雷斯垂德耸了耸肩,说:“我看我的同事结论下得未免太草率了吧。”
“但是,他是正确的。噢!我知道他是正确的。詹姆斯绝没有干这种事。至于他和他父亲争吵的原因,我敢肯定,他之所以不愿意对验尸官讲是因为这牵涉到我。”福尔摩斯问道:“那么是怎样牵涉到你的呢?”

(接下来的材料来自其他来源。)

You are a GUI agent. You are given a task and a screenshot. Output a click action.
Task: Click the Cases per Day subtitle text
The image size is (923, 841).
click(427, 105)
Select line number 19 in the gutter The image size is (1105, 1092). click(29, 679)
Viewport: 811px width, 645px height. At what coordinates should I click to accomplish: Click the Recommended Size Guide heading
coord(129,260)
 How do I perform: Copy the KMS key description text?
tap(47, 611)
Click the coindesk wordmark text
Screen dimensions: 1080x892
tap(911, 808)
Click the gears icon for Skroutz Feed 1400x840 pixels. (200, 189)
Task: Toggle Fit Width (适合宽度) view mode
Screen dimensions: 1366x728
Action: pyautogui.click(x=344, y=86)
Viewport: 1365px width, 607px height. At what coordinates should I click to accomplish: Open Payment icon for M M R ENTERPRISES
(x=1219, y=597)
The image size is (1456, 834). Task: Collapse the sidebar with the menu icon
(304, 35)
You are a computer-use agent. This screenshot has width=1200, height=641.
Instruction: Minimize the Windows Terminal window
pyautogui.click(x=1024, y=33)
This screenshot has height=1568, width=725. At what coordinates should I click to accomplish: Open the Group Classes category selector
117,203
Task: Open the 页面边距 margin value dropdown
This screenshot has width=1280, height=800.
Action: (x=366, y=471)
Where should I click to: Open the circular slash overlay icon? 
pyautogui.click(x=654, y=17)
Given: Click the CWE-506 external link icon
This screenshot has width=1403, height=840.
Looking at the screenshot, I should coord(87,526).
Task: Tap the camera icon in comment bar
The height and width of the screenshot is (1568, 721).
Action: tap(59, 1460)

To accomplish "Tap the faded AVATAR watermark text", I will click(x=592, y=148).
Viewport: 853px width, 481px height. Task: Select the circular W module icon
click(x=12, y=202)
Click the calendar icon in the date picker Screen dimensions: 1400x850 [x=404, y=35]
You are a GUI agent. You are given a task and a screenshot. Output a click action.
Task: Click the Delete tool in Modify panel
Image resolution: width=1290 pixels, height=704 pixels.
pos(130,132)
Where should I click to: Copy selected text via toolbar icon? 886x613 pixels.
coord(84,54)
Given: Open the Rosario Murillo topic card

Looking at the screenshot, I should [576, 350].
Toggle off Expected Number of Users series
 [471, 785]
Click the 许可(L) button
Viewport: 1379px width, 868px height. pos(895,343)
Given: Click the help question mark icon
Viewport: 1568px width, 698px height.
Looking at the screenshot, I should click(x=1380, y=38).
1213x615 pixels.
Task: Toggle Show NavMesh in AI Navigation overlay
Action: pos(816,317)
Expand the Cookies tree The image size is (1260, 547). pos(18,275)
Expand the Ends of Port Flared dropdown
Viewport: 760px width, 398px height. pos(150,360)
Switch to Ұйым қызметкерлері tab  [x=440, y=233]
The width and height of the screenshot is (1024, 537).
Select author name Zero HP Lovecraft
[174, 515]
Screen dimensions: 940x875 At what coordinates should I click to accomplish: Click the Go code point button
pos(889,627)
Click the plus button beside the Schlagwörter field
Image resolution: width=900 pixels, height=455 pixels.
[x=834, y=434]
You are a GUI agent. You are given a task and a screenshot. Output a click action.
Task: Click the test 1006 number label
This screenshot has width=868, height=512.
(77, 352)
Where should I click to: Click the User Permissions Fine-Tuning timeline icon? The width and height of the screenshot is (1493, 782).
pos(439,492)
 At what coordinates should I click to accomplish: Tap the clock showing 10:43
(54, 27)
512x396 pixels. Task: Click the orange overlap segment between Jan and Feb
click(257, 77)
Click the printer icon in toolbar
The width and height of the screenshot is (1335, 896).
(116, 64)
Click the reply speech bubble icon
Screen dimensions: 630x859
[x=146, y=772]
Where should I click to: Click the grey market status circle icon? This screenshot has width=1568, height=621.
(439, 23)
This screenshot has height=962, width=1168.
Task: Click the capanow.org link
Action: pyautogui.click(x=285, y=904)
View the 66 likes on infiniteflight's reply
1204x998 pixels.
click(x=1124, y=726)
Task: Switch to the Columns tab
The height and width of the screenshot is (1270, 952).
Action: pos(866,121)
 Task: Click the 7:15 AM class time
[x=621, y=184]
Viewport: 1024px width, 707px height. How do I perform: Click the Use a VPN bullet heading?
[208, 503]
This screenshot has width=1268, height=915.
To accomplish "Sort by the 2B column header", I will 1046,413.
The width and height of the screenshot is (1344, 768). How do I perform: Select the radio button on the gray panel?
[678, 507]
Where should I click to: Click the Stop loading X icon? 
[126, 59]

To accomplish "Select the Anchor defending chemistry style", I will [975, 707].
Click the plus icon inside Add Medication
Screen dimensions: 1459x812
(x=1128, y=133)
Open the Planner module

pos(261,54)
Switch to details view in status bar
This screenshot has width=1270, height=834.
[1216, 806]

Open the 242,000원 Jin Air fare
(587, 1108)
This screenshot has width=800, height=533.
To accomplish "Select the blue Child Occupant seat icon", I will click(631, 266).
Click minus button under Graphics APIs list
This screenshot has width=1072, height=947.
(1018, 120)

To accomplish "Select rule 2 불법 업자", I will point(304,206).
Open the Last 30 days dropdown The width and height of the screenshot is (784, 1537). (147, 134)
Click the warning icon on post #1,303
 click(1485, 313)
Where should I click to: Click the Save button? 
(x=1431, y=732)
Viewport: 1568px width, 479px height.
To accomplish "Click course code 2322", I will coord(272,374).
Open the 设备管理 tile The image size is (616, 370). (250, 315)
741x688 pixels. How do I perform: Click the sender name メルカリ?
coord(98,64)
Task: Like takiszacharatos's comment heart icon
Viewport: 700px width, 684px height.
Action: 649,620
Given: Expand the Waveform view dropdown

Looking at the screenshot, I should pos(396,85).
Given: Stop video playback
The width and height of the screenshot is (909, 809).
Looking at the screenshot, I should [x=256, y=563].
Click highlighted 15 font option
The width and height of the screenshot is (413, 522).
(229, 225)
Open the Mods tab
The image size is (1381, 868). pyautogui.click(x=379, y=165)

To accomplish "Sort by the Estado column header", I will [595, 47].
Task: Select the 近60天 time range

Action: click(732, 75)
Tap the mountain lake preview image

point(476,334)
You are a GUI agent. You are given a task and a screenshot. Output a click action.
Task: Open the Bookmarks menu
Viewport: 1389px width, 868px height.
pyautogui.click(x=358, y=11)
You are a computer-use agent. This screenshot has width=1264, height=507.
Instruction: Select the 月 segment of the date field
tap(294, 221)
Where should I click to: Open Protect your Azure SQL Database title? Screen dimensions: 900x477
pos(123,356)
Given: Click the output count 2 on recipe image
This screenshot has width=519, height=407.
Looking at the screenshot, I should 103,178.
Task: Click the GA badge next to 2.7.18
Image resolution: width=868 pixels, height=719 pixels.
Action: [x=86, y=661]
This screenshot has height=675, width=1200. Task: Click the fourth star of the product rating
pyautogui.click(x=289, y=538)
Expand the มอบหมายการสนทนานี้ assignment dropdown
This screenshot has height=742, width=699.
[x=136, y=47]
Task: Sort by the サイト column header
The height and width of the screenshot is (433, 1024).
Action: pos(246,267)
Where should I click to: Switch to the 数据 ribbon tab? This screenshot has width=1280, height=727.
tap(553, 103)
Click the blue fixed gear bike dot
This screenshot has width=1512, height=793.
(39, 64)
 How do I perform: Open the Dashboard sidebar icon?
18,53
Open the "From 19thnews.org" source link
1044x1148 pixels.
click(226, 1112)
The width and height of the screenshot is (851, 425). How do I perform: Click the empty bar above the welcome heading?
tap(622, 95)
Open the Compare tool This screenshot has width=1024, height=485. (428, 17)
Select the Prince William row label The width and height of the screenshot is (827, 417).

“时间已经不允许我再有任何隐瞒了。詹姆斯和他的父亲是因为我而产生了很大的分歧的。麦卡锡先生迫切希望我们结婚,我和詹姆斯从小就像兄妹一样感情深厚。当然,他还年轻,缺乏生活经验,而且……而且……嗯,他自然还不想现在马上结婚。所以他们吵了起来。我肯定这是吵架的原因之一。”
福尔摩斯问道:“那你的父亲呢?他同意这门亲事吗?”
“不,他也反对。赞成的只有麦卡锡先生一个人。”
当福尔摩斯表示怀疑的眼光投向她时,她那鲜艳的、年轻的脸忽然红了一下。
他说:“谢谢你提供这个情况。如果我明天登门拜访,我能否同时会见你父亲?”
“我恐怕医生不会同意你见他。”
“医生?”
“是的,你没有听说吗?我那可怜的父亲近年来健康状况一直不太好,而这件事使他的身体完全垮了。他不得不卧病在床,威廉医生说,他的健康受到了严重的损坏,他的神经系统极度衰弱。麦卡锡先生是往日在维多利亚唯一认识我父亲的人。”